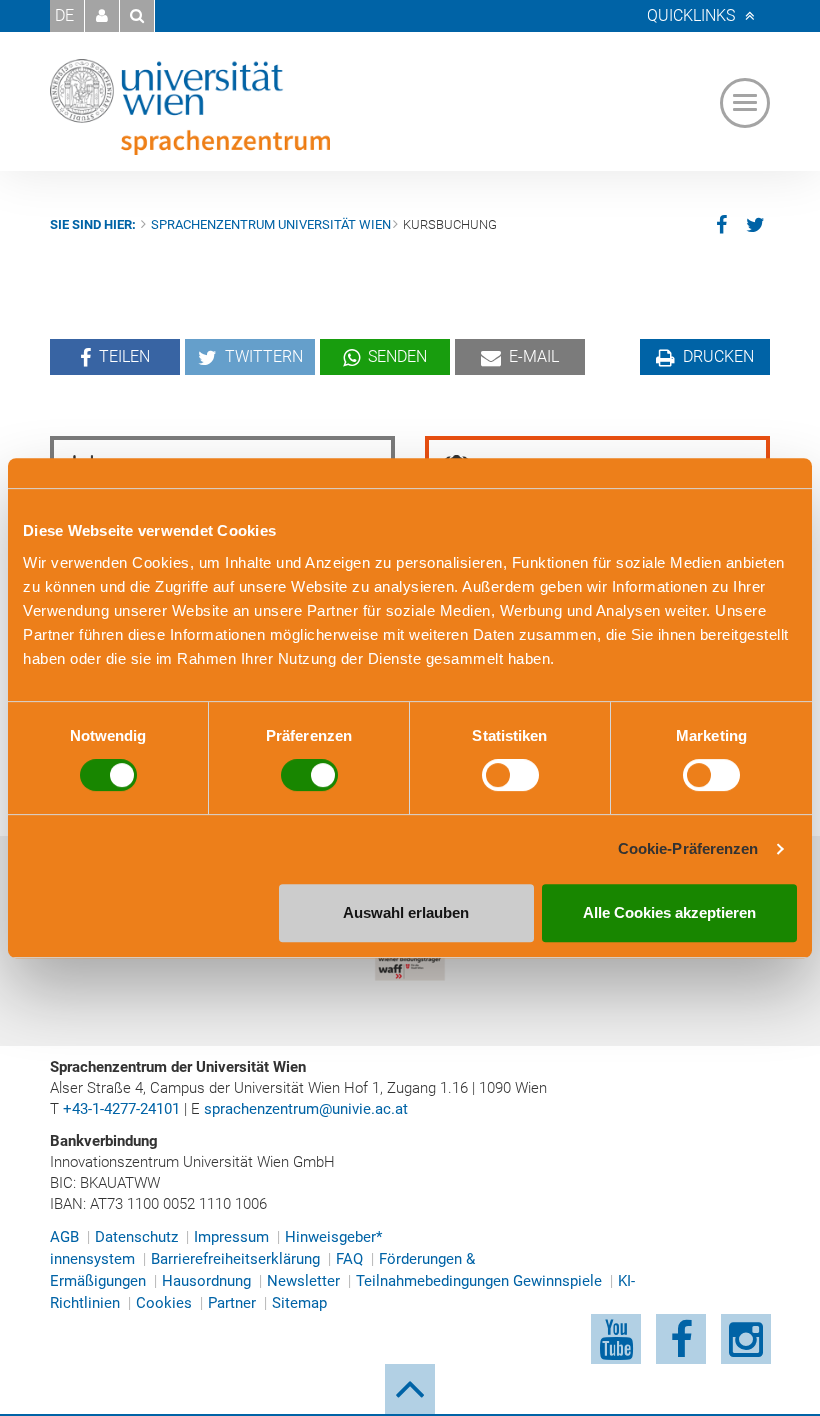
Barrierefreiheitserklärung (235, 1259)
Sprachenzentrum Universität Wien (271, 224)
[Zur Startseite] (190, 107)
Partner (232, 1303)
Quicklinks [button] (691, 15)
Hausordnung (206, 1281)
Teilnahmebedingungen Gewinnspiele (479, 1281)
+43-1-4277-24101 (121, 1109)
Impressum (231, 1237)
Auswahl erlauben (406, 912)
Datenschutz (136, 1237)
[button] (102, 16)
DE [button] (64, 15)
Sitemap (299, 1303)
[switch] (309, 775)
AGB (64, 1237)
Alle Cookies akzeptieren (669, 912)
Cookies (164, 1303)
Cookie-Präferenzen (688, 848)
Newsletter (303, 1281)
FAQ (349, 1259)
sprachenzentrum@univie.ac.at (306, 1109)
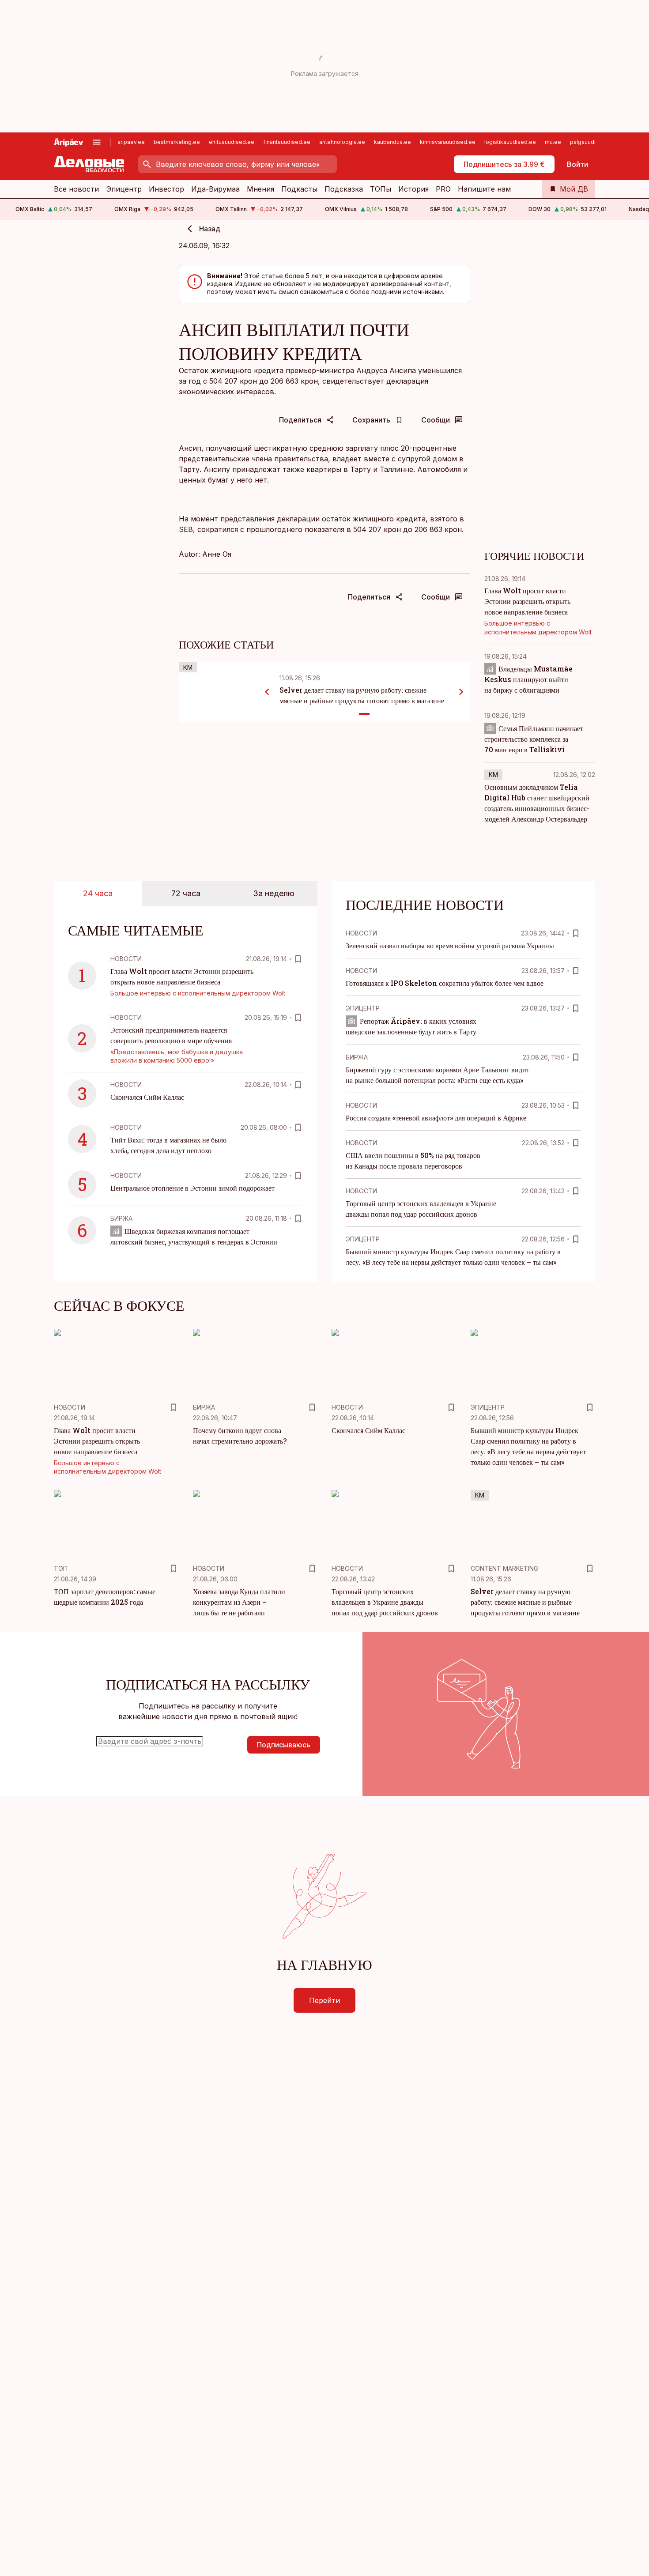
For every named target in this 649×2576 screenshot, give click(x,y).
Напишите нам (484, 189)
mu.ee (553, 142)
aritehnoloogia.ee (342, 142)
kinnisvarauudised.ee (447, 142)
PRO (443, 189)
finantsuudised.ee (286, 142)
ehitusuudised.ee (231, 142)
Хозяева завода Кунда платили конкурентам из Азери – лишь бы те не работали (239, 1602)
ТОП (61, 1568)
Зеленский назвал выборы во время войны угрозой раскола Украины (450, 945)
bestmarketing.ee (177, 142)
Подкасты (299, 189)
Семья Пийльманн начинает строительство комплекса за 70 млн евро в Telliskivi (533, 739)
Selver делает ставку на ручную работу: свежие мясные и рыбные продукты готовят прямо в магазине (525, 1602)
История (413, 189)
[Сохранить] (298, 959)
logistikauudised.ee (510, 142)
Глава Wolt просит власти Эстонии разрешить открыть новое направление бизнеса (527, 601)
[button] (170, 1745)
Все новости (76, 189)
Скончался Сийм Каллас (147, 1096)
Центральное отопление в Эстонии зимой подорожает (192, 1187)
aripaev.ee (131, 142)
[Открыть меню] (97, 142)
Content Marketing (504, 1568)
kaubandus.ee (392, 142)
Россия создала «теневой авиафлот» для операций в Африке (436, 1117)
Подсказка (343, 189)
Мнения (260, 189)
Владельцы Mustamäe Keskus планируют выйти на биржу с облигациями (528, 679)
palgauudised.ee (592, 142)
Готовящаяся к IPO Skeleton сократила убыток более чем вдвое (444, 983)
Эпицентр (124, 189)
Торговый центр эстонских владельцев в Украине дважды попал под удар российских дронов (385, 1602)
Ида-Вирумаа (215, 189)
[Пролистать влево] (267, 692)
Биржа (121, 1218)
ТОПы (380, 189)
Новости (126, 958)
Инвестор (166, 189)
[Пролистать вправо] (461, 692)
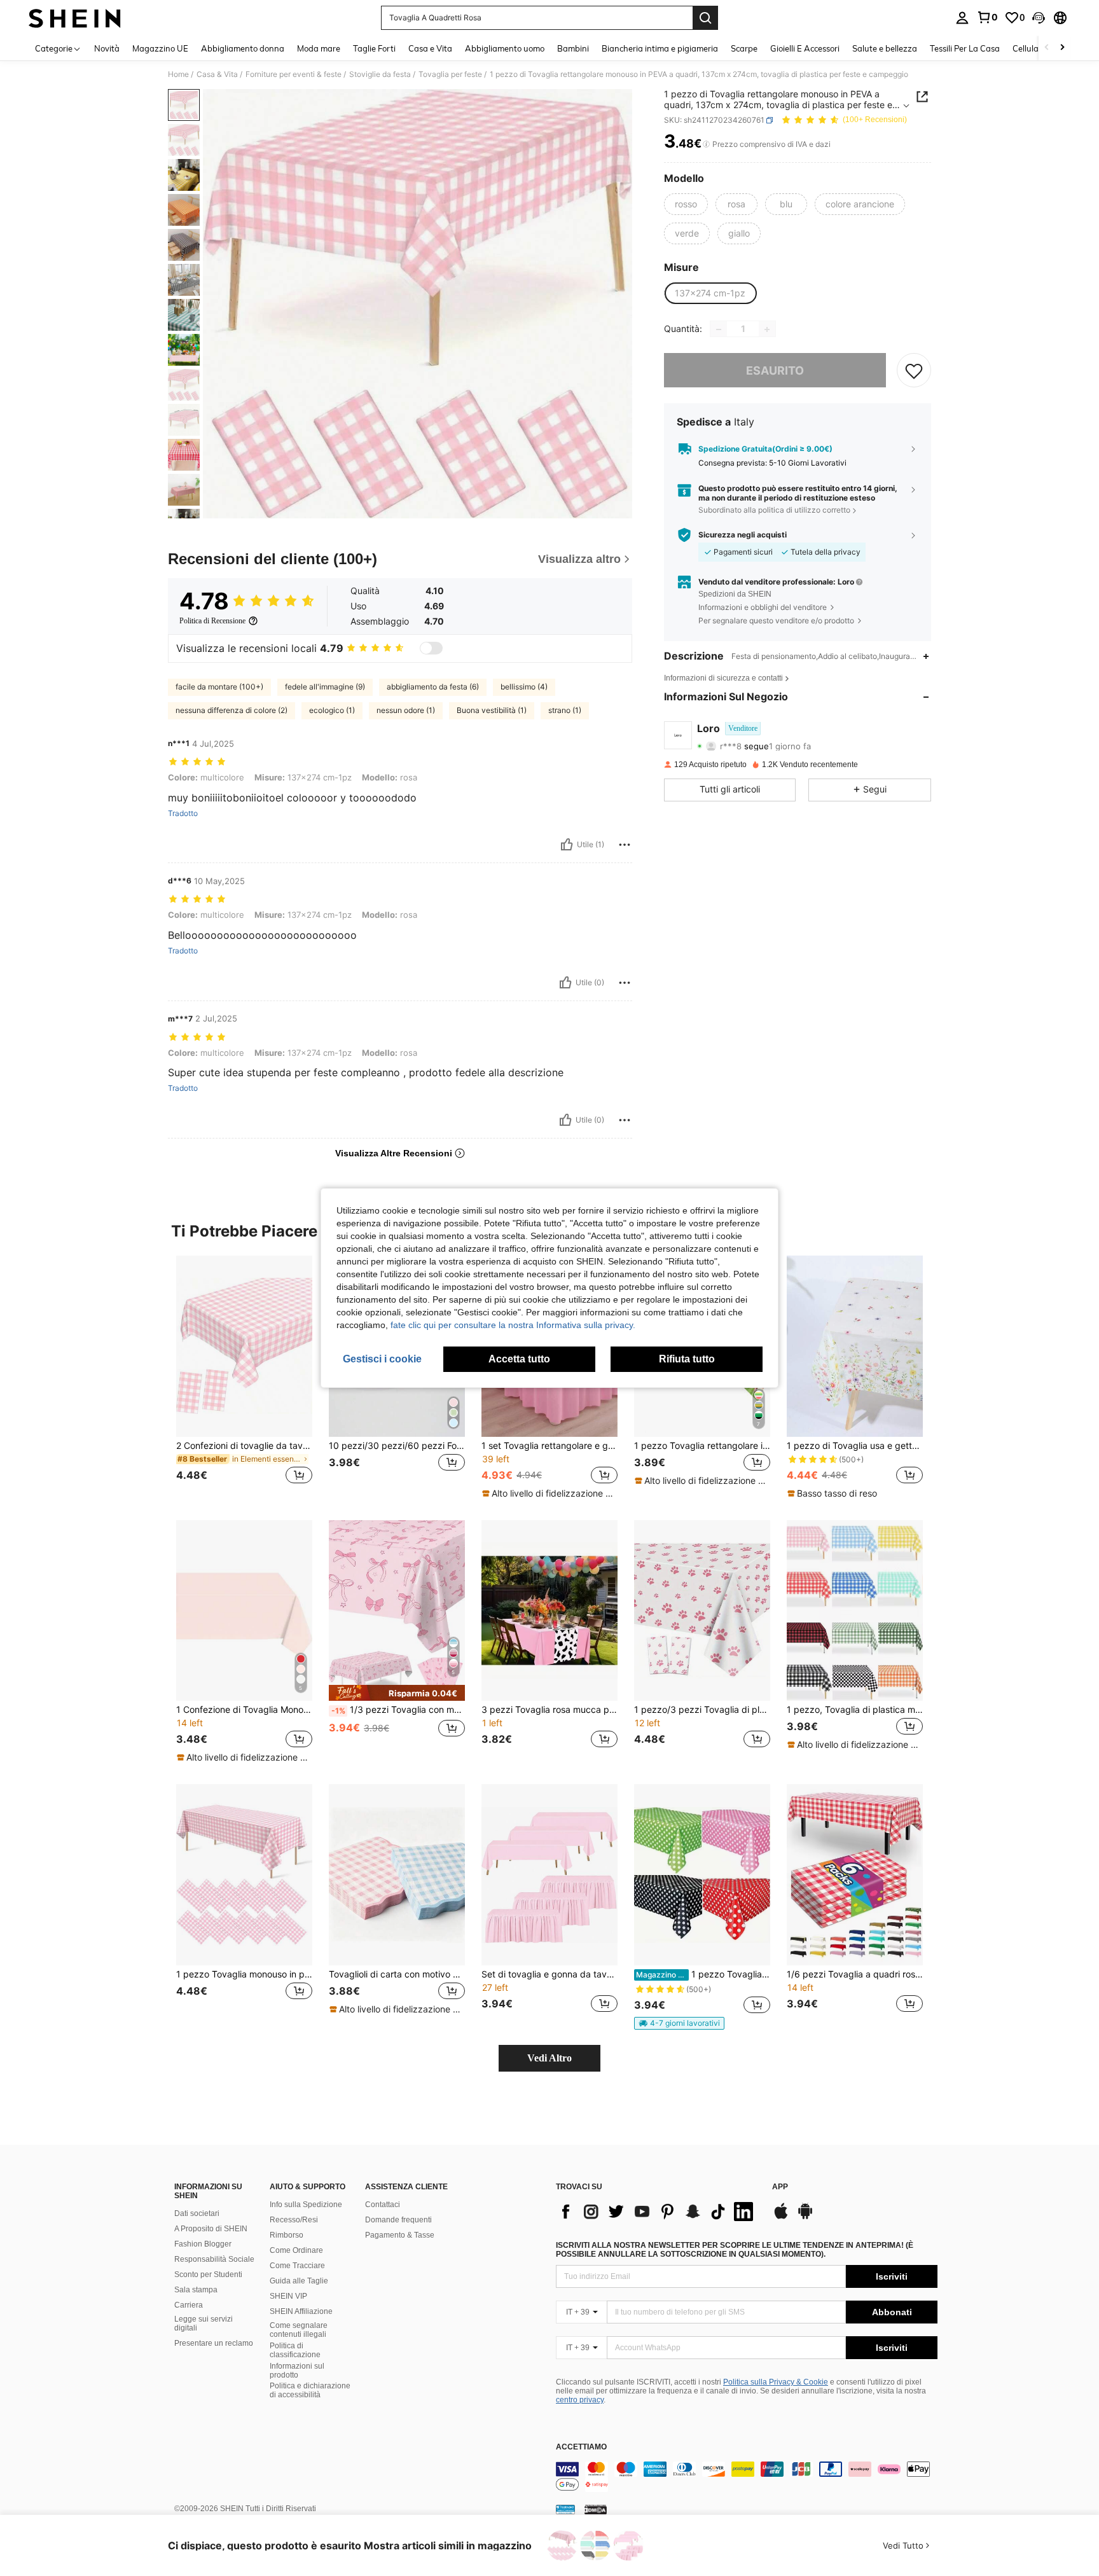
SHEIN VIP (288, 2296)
--------------------
### Task instructions
Reproduce exactly and only the lines from the one with "ehitusuudised.ee (231, 142)" through the last entry, both included, excluding every picture.

### Problem solution
ehitusuudised.ee (231, 142)
Хозяева завода Кунда платили конкурентам из Азери – лишь бы те не работали (239, 1602)
ТОП (61, 1568)
Зеленский назвал выборы во время войны угрозой раскола Украины (450, 945)
bestmarketing.ee (177, 142)
Подкасты (299, 189)
Семья Пийльманн начинает строительство комплекса за 70 млн евро в Telliskivi (533, 739)
Selver делает ставку на ручную работу: свежие мясные и рыбные продукты готовят прямо в магазине (525, 1602)
История (413, 189)
[Сохранить] (298, 959)
logistikauudised.ee (510, 142)
Глава Wolt просит власти Эстонии разрешить открыть новое направление бизнеса (527, 601)
[button] (170, 1745)
Все новости (76, 189)
Скончался Сийм Каллас (147, 1096)
Центральное отопление в Эстонии зимой подорожает (192, 1187)
aripaev.ee (131, 142)
[Открыть меню] (97, 142)
Content Marketing (504, 1568)
kaubandus.ee (392, 142)
Россия создала «теневой авиафлот» для операций в Африке (436, 1117)
Подсказка (343, 189)
Мнения (260, 189)
Владельцы Mustamäe Keskus планируют выйти на биржу с облигациями (528, 679)
palgauudised.ee (592, 142)
Готовящаяся к IPO Skeleton сократила убыток более чем вдвое (444, 983)
Эпицентр (124, 189)
Торговый центр эстонских владельцев в Украине дважды попал под удар российских дронов (385, 1602)
Ида-Вирумаа (215, 189)
[Пролистать влево] (267, 692)
Биржа (121, 1218)
ТОПы (380, 189)
Новости (126, 958)
Инвестор (166, 189)
[Пролистать вправо] (461, 692)
SHEIN VIP (288, 2296)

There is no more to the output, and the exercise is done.